Older Children and Adults

In older children (> 5 years) and adults with lactose malabsorption, this situation may be a natural condition that is permanent and genetically determined (ie, lactase deficiency is primary and not the result of underlying injury to the intestinal mucosa). Caution should be used when the patient and their family originate from a population where lactase persistence is prevalent (ie, Whites from northern Europe). In these patients, a diagnosis of lactose malabsorption may need further investigation.

The treatment of lactose malabsorption in the absence of underlying disease consists of the following four general principles: (1) reduced dietary intake of lactose, (2) substitution of alternative nutrients to maintain energy and protein intake, (3) administration of enzyme substitute, and (4) maintenance of calcium intake.

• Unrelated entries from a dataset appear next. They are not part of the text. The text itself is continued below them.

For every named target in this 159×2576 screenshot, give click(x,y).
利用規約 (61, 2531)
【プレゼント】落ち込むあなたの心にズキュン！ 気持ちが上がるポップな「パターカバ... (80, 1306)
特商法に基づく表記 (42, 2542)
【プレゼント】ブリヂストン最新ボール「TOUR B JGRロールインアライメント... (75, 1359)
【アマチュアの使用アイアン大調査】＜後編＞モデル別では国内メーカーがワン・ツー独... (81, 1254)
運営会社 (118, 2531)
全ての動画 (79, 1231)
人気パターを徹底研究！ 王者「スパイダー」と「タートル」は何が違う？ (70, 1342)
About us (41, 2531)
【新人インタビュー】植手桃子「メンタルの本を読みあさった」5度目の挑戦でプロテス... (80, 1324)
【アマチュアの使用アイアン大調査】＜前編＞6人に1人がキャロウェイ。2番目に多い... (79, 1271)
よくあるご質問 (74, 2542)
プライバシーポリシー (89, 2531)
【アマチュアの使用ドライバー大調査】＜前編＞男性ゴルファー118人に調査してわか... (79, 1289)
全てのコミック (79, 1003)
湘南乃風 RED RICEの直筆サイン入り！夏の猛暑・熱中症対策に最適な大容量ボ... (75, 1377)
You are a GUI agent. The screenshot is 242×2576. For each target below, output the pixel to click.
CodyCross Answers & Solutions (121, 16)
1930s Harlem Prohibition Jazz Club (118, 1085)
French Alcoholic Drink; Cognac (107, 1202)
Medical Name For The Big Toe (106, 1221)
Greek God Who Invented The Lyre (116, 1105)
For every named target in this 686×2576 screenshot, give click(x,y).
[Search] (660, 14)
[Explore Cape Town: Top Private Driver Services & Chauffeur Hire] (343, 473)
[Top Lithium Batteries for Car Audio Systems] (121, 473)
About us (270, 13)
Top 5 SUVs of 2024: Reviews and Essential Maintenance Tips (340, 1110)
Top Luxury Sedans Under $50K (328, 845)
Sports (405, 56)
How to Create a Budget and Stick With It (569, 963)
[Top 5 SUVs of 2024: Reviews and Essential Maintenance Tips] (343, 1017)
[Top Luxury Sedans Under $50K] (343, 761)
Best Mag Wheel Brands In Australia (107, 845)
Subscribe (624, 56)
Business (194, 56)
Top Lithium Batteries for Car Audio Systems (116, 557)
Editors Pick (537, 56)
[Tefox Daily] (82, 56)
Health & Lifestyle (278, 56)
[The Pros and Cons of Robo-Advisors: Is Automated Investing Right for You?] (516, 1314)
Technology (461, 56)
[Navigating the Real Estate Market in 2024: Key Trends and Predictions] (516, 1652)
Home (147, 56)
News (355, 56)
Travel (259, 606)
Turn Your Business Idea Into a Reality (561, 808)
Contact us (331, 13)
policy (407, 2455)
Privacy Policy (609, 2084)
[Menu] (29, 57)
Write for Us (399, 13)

Complete restriction of lactose for a limited time (1 to 2 weeks) is sometimes useful to ascertain the specificity of the diagnosis. After this period, these patients can experiment to find a level of lactose they can tolerate. In some patients, dairy products like aged cheeses (cheddar, Swiss, Parmesan or Romano), ice cream, or yogurt are more easily accepted without symptoms, especially if taken with other food. Most people can build up their level of tolerance by gradually introducing the lactose-containing foods. In general, many will be able to enjoy dairy products if they take them in small amounts or eat other kinds of food at the same time in order to delay gastric emptying. People who have a very low tolerance of lactose need to know that lactose is often added to prepared foods, even to products labeled "nondairy" (Table 62-2). People with severe lactose intolerance can be even affected by lactose used as a base for more than 20% of prescription drugs (ie, birth control pills) and about 6% of over-the-counter medicines (some tablets for stomach acid and gas) (National Digestive Diseases Information Clearinghouse, 2003).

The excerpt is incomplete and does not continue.